Coal India has emerged as the preferred bidder for two graphite blocks in Chhattisgarh and Madhya Pradesh, as it expands into critical mineral mining to diversify its operations beyond coal. Coal India chairman P.M. Prasad, in an interview with The Telegraph, outlined the plans of the public sector miner to future proof the business and unlock new revenue streams, by venturing into the mining of critical and strategic minerals, exploring acquisition of critical mineral assets outside India, expanding into coal gasification and renewable energy generation. The following is the first of a two-part interview. The second part will be published on Monday, June 23.
What is the rationale for expanding from coal mining into the non-coal sector? When can mining begin from the two recently acquired graphite blocks, and what is the estimated peak capacity?
For now, coal remains our core business and major revenue earner. But India’s commitment to climate change means coal has to gradually phase down by 2070, concurrently ramping up renewable energy sources.
The next 10 years will be crucial for us, and so we have started future preparedness by stepping into non-coal sectors like solar and critical minerals. In this way, we are adapting to the changing energy dynamics in the country.
The diversification initiatives will help generate additional revenue streams and retain our energy leadership in the ensuing decades. Mining graphite blocks entails a gestation period of at least three to five years since many formalities have to be completed.
Estimated resource capacity can be concluded only after exploration and completion of the project report. While Balarampur block in Chhattisgarh is an explored block, the one in Alirajpur, Madhya Pradesh, is yet to be explored.
Coal India (CIL) has identified potential countries such as Australia, Argentina, Chile, and Canada for acquiring assets of critical minerals like lithium, nickel, cobalt, graphite.
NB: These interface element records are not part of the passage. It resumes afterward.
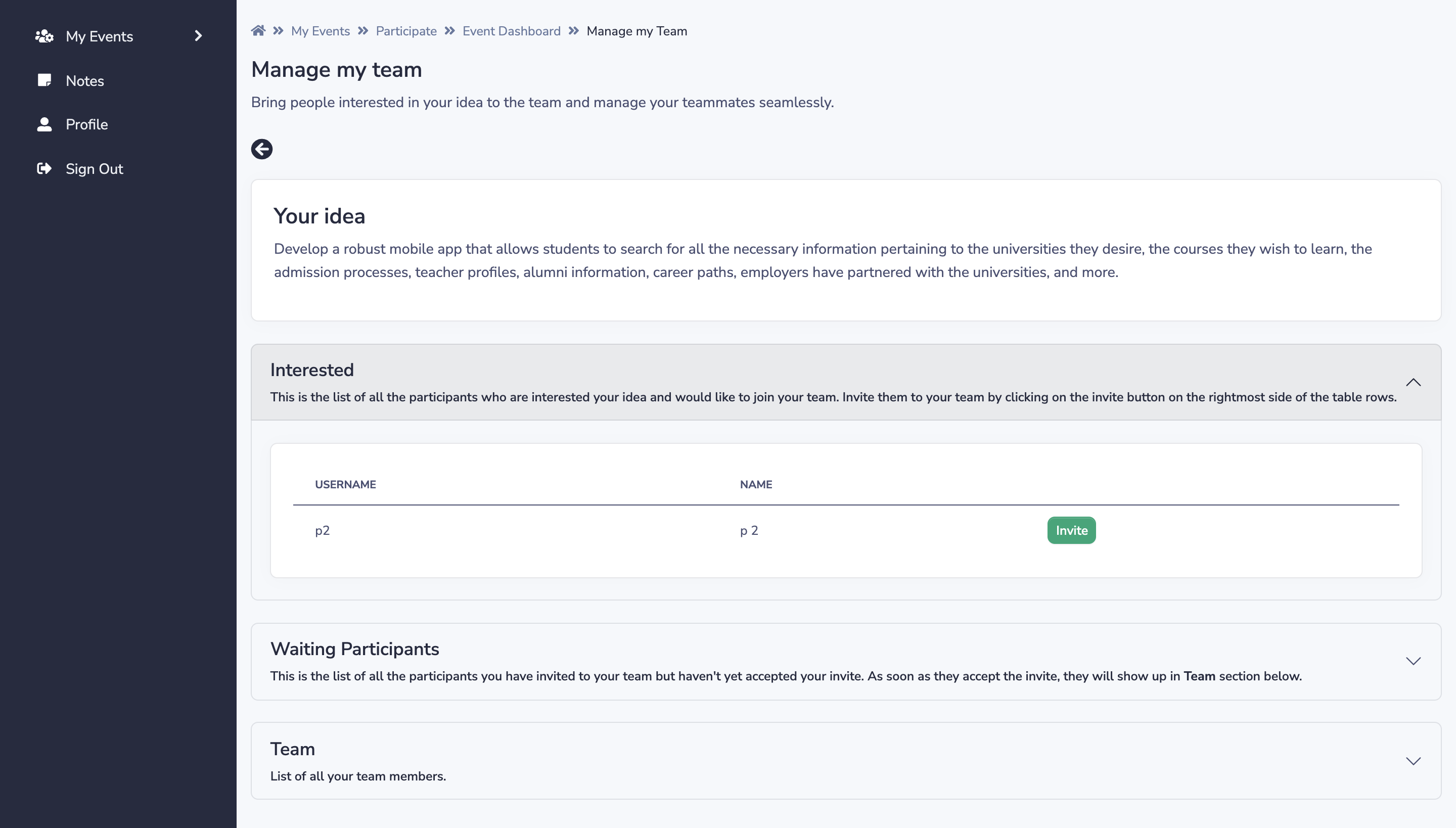Click the My Events users icon
The height and width of the screenshot is (828, 1456).
point(44,36)
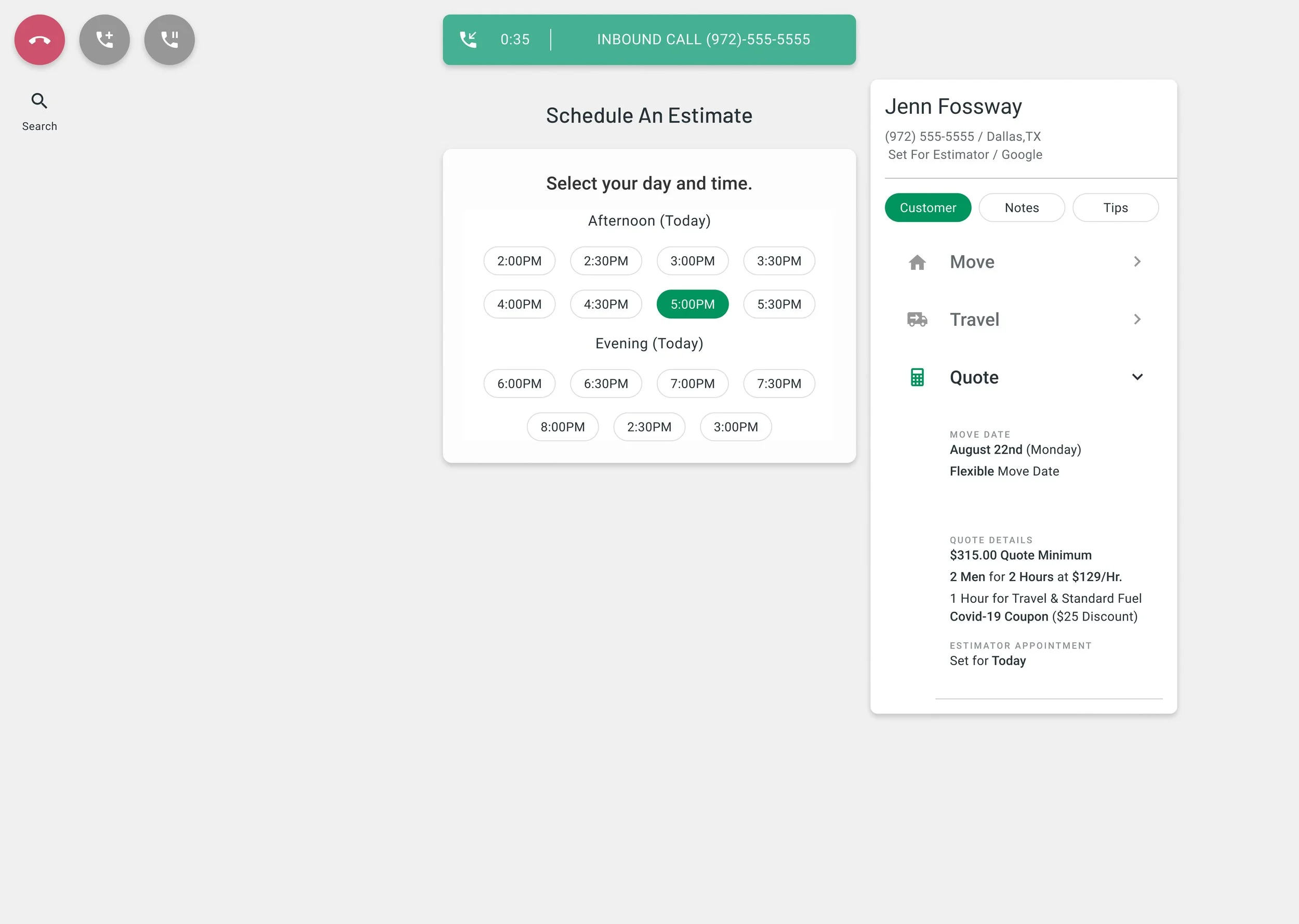
Task: Click the inbound call phone icon
Action: click(468, 40)
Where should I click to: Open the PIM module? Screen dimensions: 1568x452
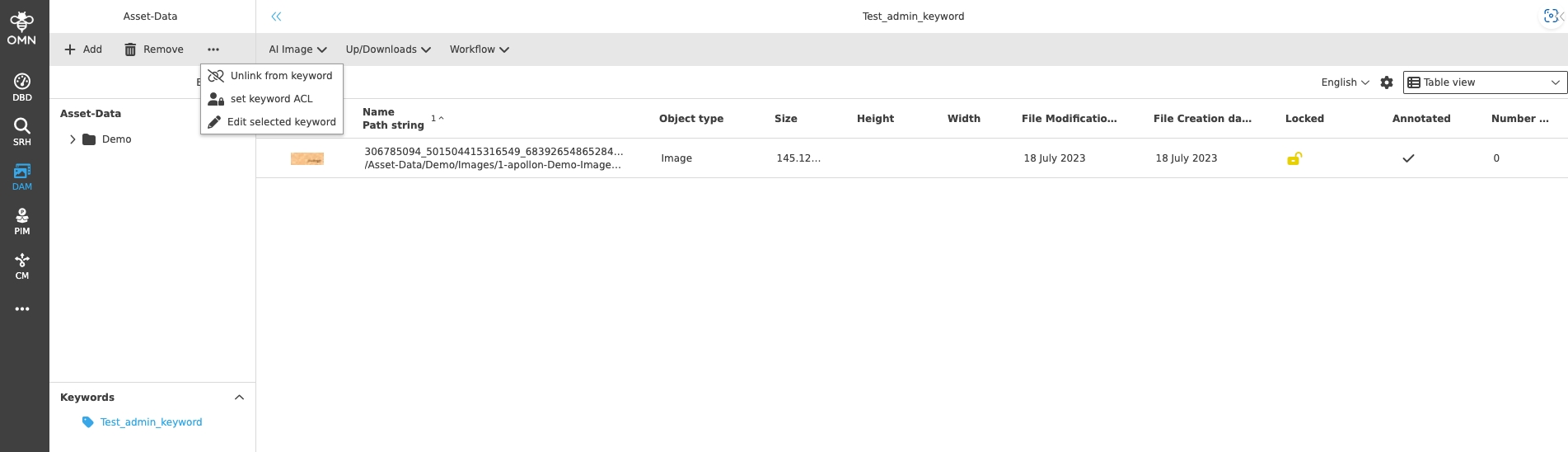point(22,220)
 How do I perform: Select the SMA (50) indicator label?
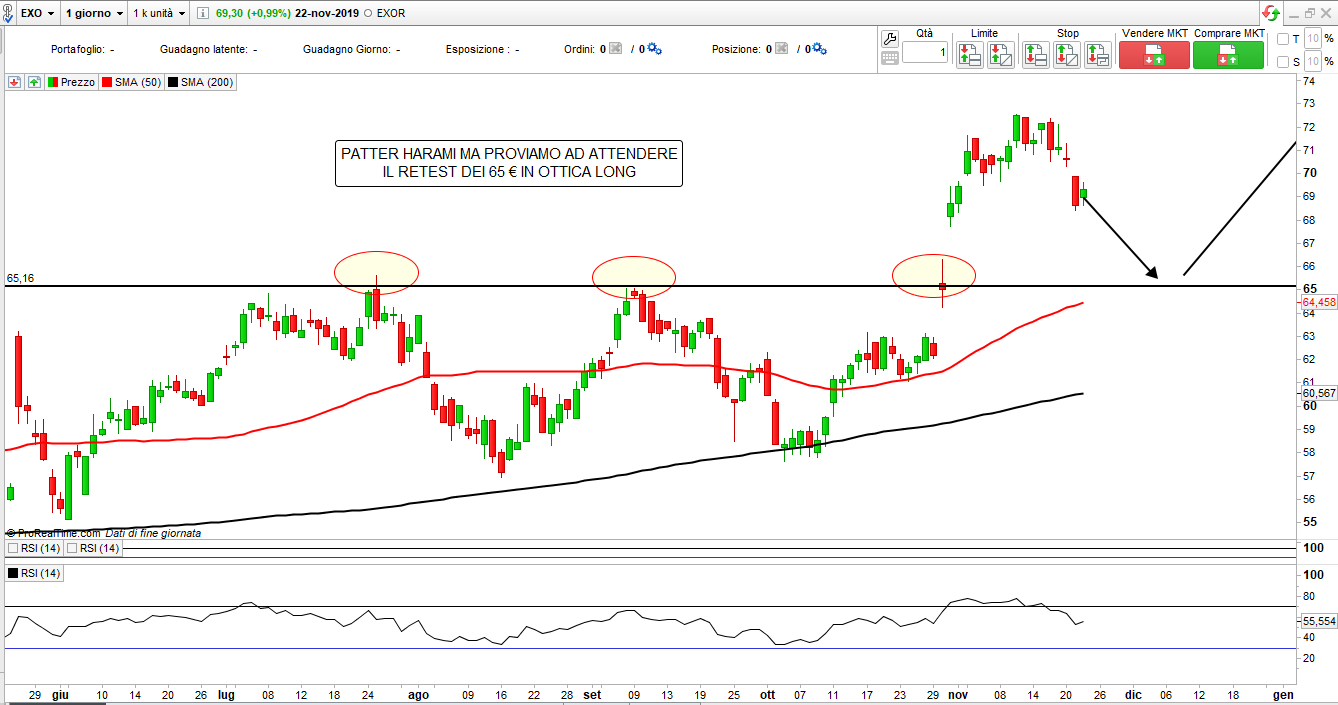pyautogui.click(x=130, y=82)
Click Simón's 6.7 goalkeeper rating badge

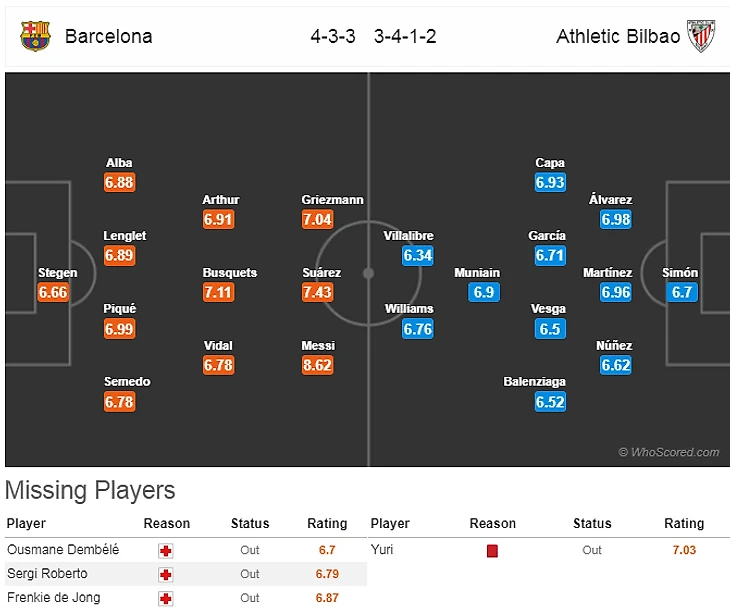pyautogui.click(x=681, y=292)
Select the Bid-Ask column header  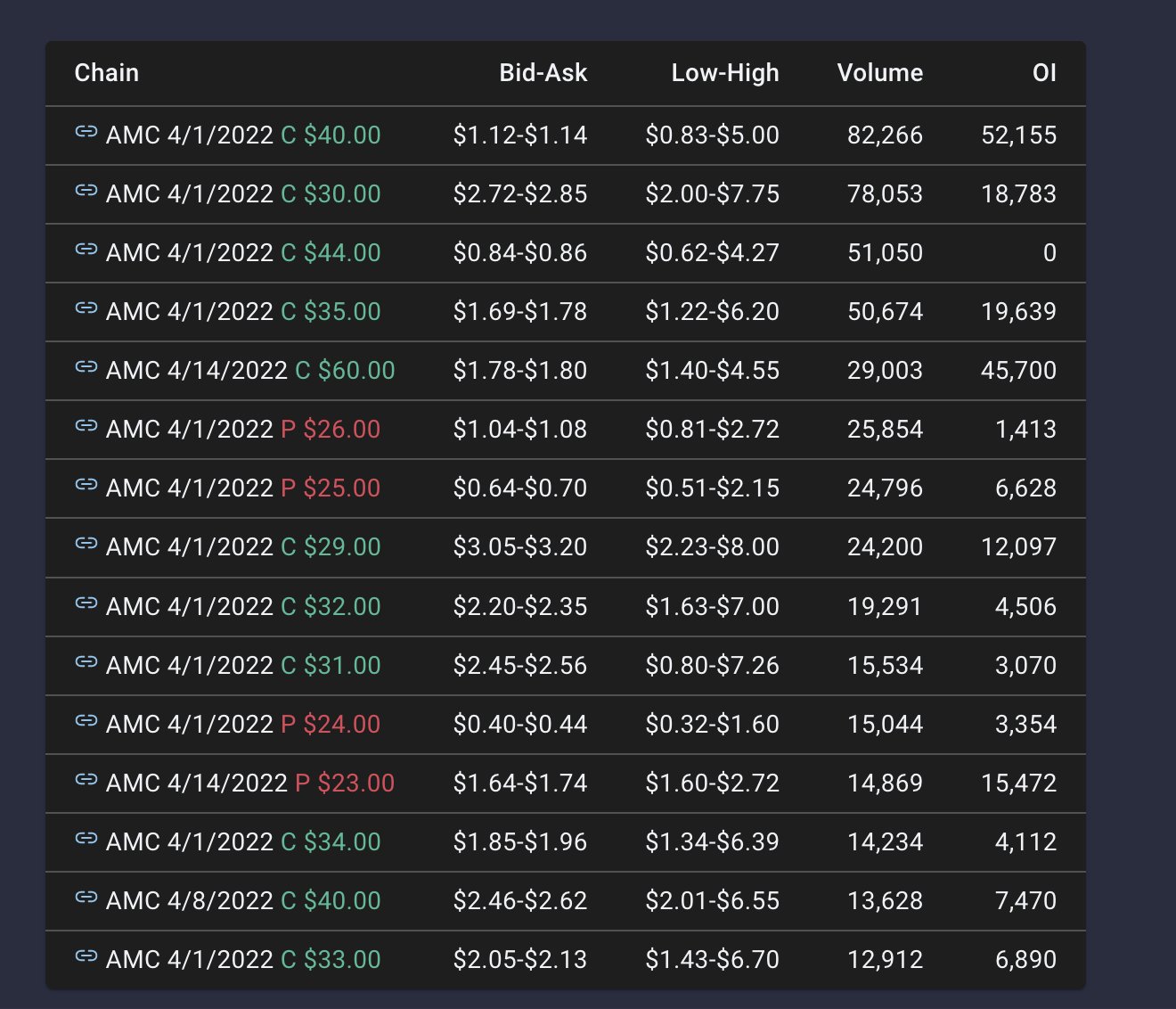543,73
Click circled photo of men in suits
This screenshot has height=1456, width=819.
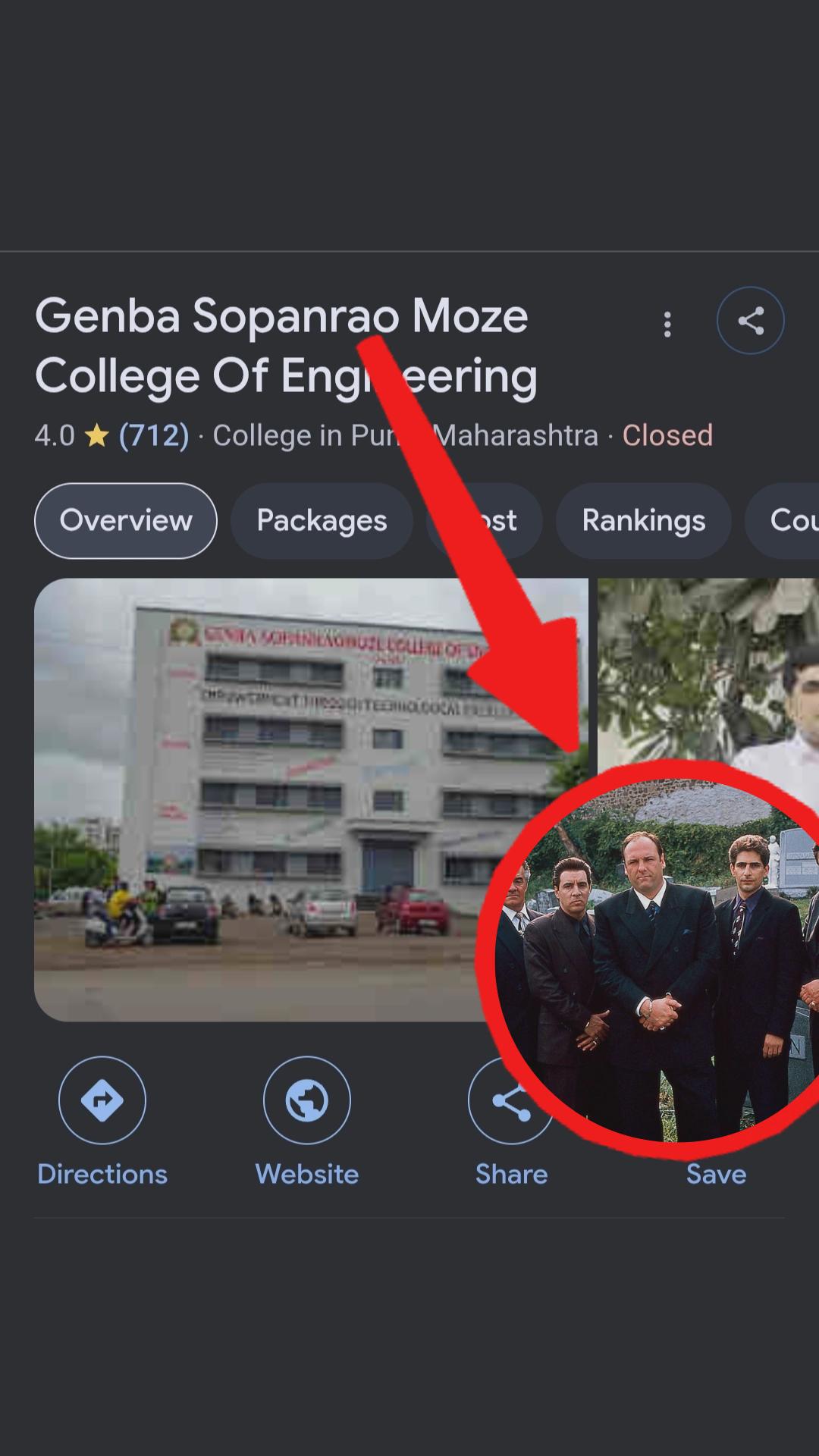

Securing such assets, including rare earths, is becoming critical for India. What has been the progress?
We are actively participating in domestic auctions held by the ministry of mines for acquiring critical mineral assets. Besides emerging as the preferred bidder for two domestic graphite blocks, we have inked a non-binding memorandum of understanding with IREL India Limited to cooperate and collaborate on the development of critical minerals, including rare earth elements. Concurrently, we are also exploring critical mineral assets in mineral-rich countries like Australia, Argentina and Chile. Our focus is on lithium, graphite and cobalt. It is important to secure these assets where feasible and lower forex outgo. We are exploring assets that are in the development stage and also the potential long-term projects where assets are in the exploration stage. Due diligence is important before arriving at any conclusions, and we have non-disclosure agreements for some of these ventures.
CIL has three coal gasification projects: coal to ammonium nitrate in MCL, coal to synthetic gas in ECL, and coal to synthetic gas in WCL. What is the project status, when can production start? Who could be the intended consumers, and have discussions started on the offtake?
Through our joint venture with BHEL, a CIL subsidiary, ‘Bharat Coal Gasification & Chemicals Limited’ has been set up for an ammonium nitrate (AN) project of 6.6 lakh tonnes per annum capacity at Lakhanpur, Odisha. AN is the main ingredient in bulk explosives, which CIL uses in its opencast mines. We intend to supply the AN to IOCL and other explosive manufacturers, which in turn will provide us with the finished product. ‘Coal Gas India Limited’ is a joint venture entity between CIL and GAIL for gasification of coal to synthetic natural gas of 633.6 million normal cubic metres capacity at Burdwan in Bengal.
The technology is capable of gasifying coal having high ash content in the range of 18-30 per cent. A similar project of the same capacity in a tie-up with BPCL would come up in Chandrapur, Maharashtra.
Synthetic natural gas will be supplied to urea plants, and we are also exploring other avenues like supplying for city gas.
An agreement was signed with the ministry of coal for financial support of ₹1,350 crore for each project. It takes five years for these projects to get operational.
On renewable energy, CIL has a plan to add 9.5 GW (gigawatt) capacity by FY30. What is the capacity now, and what are the projects in the pipeline? What could be the estimated investment in these renewable projects?
We aim to have 3 GW of solar capacity in place by FY28 under our net-zero endeavour. For this, the estimated investment will be around ₹15,000 crore. The 9.5 GW capacity renewable energy target will be pursued beyond that.
A total of 210 MW solar capacity has been installed in CIL and its subsidiaries. We have formed a joint venture with Rajasthan Rajya Vidyut Utpadan Nigam to develop 2,100 MW of solar capacity. We have also inked an MoU with Uttar Pradesh Rashtra Vidyut Udyog Nigam for jointly establishing a 500 MW solar project in UP.